The memory test operates on four-byte longwords, so the two least significant bits of all addresses shown above are 00. Looking at our table of good and bad addresses, we can see that bits 4-3-2 suggest that memory modules 0, 1, 6, and 7 are good, and modules 2, 3, 4, and 5 are not quite.

Memory Bank Layout
DEC 3000 Models 600/600S AXP and 800/800S AXP Service Information

According to this diagram, the two inwards facing MMBs are somehow out of order. Perhaps those long connectors where MMBs mate with the System Module are still oxidised. After all, they weren’t easy to reach with a cotton swab and sanitiser, especially the sockets on the MMBs. And the sanitiser, as it turned out, doesn’t list any IPA on its label.

MMB female connector

21-MAR-2024

WD-40 Specialist Contact Cleaner

I venture again to Wickes in search of isopropyl alcohol. Eventually I spot this WD-40 Specialist Contact Cleaner in the automotive section for £7.80.
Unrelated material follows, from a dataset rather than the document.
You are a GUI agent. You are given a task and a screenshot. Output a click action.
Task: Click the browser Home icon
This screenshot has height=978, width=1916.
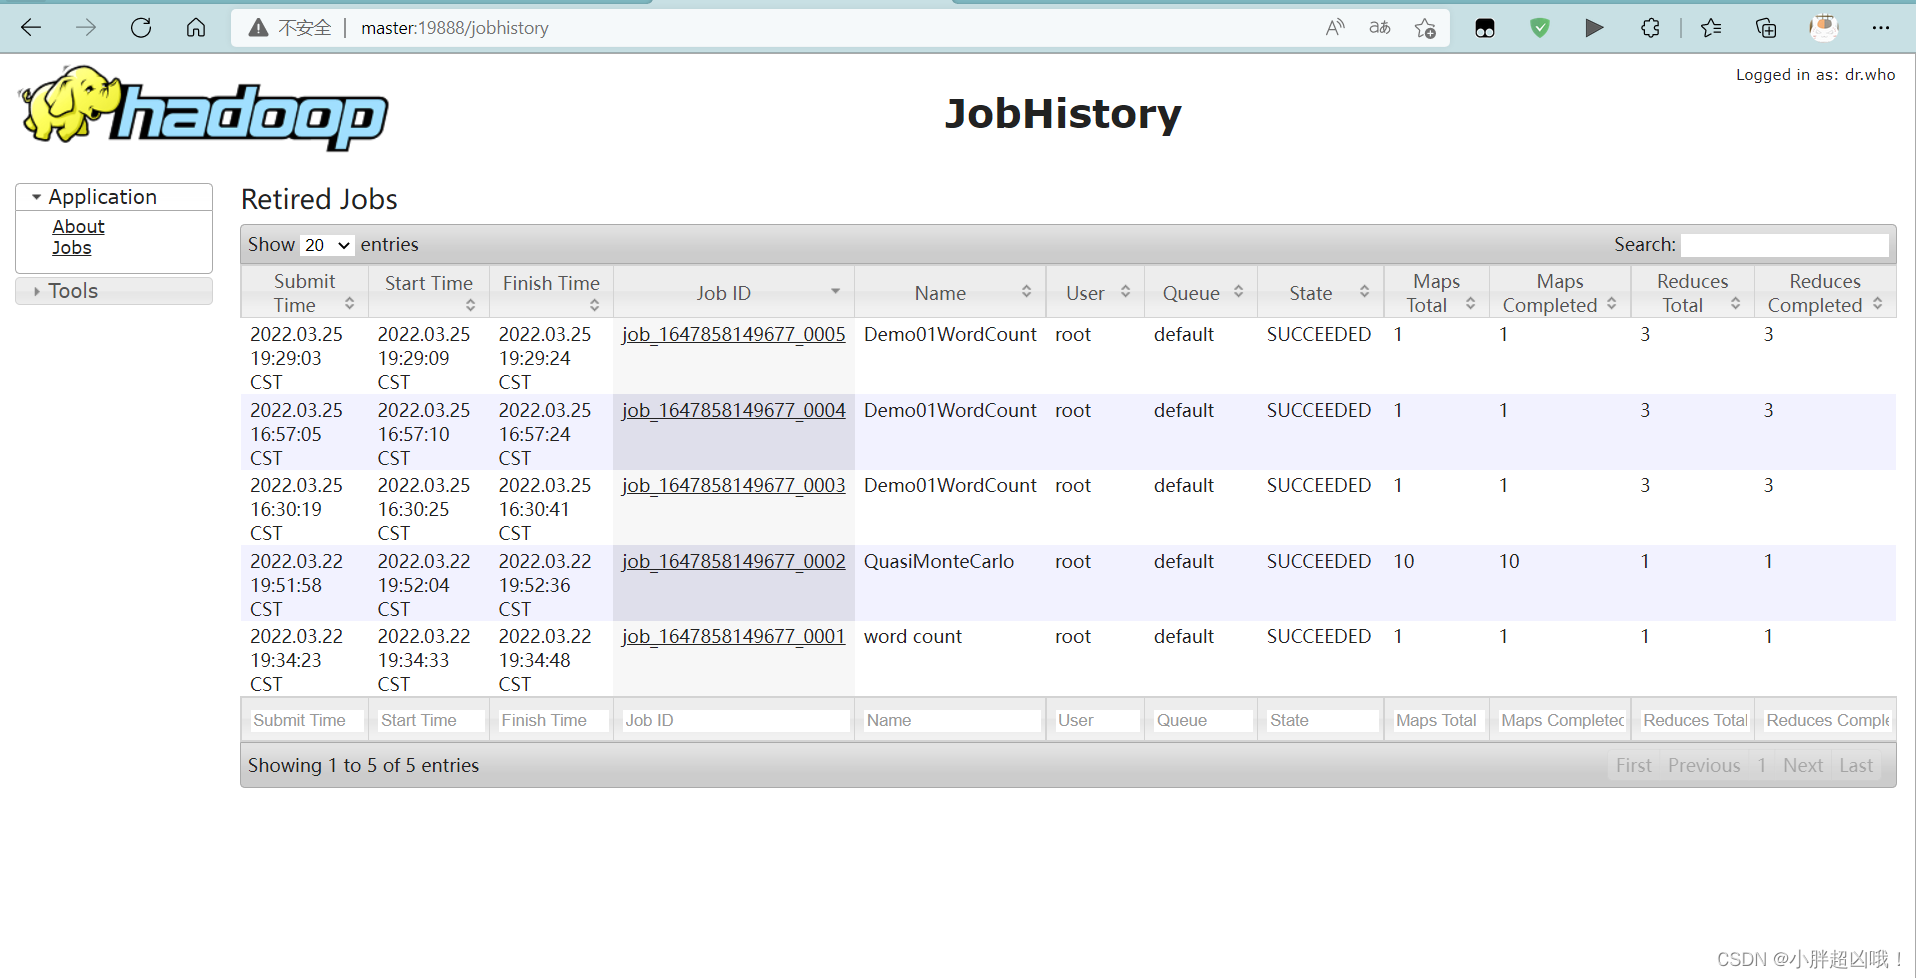(196, 28)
Starting with MMB1 on the right hand side, I pull it out and place onto the anti-static mat. Both male and female connectors get drenched in the contact cleaner as I spray it onto every pin and into every receptacle. I also mate them three times to spread the liquid before it has evaporated. The SIMMs and their sockets receive some thorough soaking as well.

Before trying the memory test again, I swap this MMB with its neighbour, which previously showed no errors. In case my cleaning has been unsuccessful, this will help me understand whether the fault is on MMB1 or on the System Module. Here’s what I get now:

DEC 3000 - M800 SROM 6.1
Mfg Test
ff.fd.
Seq/PC  fd000000.00001388
        *** No usable memory detected ***
        Default Mem Cfg: Banks 0 and 6 = 8MB, both mapped to addr 0.
MCRstat 11411111.11151145
bnkSize 00000000.00000000
memSize 00000000.00000000

fb.f0.
MCRstat 11411111.11151145
bnkSize 00000000.00000000
memSize 00000000.00000008

        memTest (no-cache)
        LongWord Memory Test

address:407fbff4 wrote:ffffffff read:00000000
address:407fbff0 wrote:ffffffff read:00000000
address:407fbfd4 wrote:ffffffff read:00000000
address:407fbfd0 wrote:ffffffff read:00000000
address:407fbfb4 wrote:ffffffff read:00000000
address:407fbfb0 wrote:ffffffff read:00000000
address:407fbf94 wrote:ffffffff read:00000000
address:407fbf90 wrote:ffffffff read:00000000
address:407fbf74 wrote:ffffffff read:00000000
address:407fbf70 wrote:ffffffff read:00000000
address:407fbf54 wrote:ffffffff read:00000000
address:407fbf50 wrote:ffffffff read:00000000
address:407fbf34 wrote:ffffffff read:00000000
address:407fbf30 wrote:ffffffff read:00000000

Aha! Firstly, the errors in the 407ff…–407fc… range appear to have gone away, but that’s not important right now. I’ve found what I was hoping for: there are no longer errors at the addresses ending in ec, e8, cc, c8, ac, a8, and so on. These followed the xxx01x00 pattern pointing at SIMM 2 and SIMM 3 on MMB1 on the right hand side, which I’ve just bathed in copious amounts of contact cleaner.

22-MAR-2024

Okay. Rinse and repeat, now with the MMB on the left hand side:
  1. Spray contact cleaner onto pins on the System Module.
  2. Spray it into holes on the MMB.
  3. Put MMB in and pull it out three times.
  4. Clean SIMMs and their slots.
  5. Optionally, swap two MMBs for further diagnostics.
And now it’s time for another test.
DEC 3000 - M800 SROM 6.1
Mfg Test
ff.fd.fb.f0.
MCRstat 11111111.11801180
bnkSize 00000200.00000500
memSize 00000040.00000040

        memTest (no-cache)
        LongWord Memory Test

....done.
....done.
....done.
....done.
....done.

Each dot takes a while before they resolve into a satisfying ‘done.’ Mesmerising. I could watch this all day.